— BRIEF —
Leave the images aside and output every entry exactly.

Records contained in a dataset:
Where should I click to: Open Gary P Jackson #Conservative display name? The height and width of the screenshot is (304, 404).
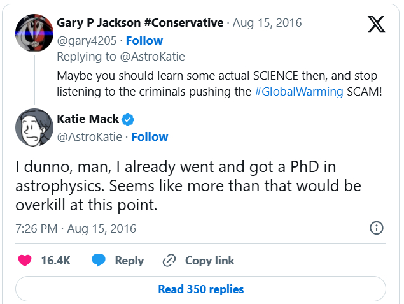tap(140, 23)
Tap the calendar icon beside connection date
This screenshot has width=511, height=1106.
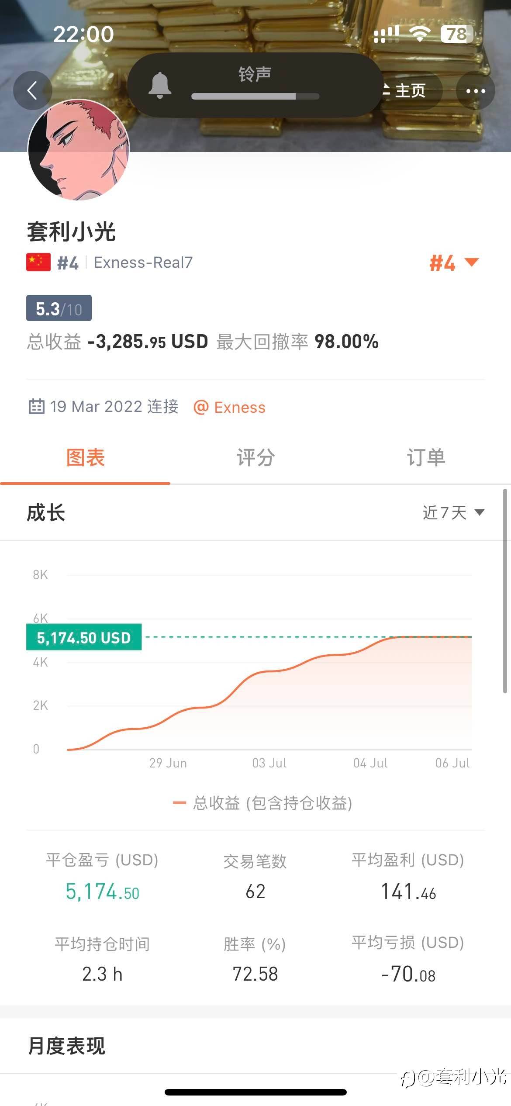click(x=36, y=406)
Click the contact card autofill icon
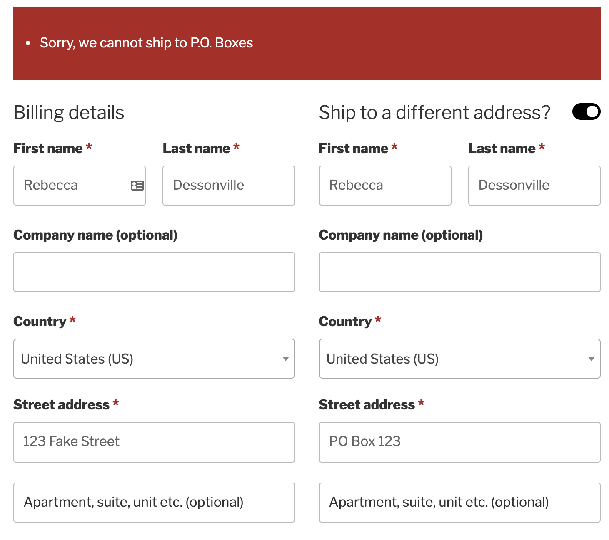 [x=137, y=186]
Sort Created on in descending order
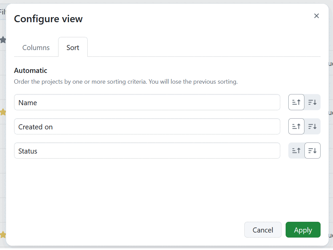The image size is (333, 250). point(312,126)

— SOLUTION BELOW —
Where should I click to: Open Gary P Jackson #Conservative display name? The height and width of the screenshot is (304, 404).
tap(140, 23)
Tap the calendar icon beside connection date
This screenshot has width=511, height=1106.
click(x=36, y=406)
Click the contact card autofill icon
 [x=137, y=186]
Sort Created on in descending order
The image size is (333, 250). point(312,126)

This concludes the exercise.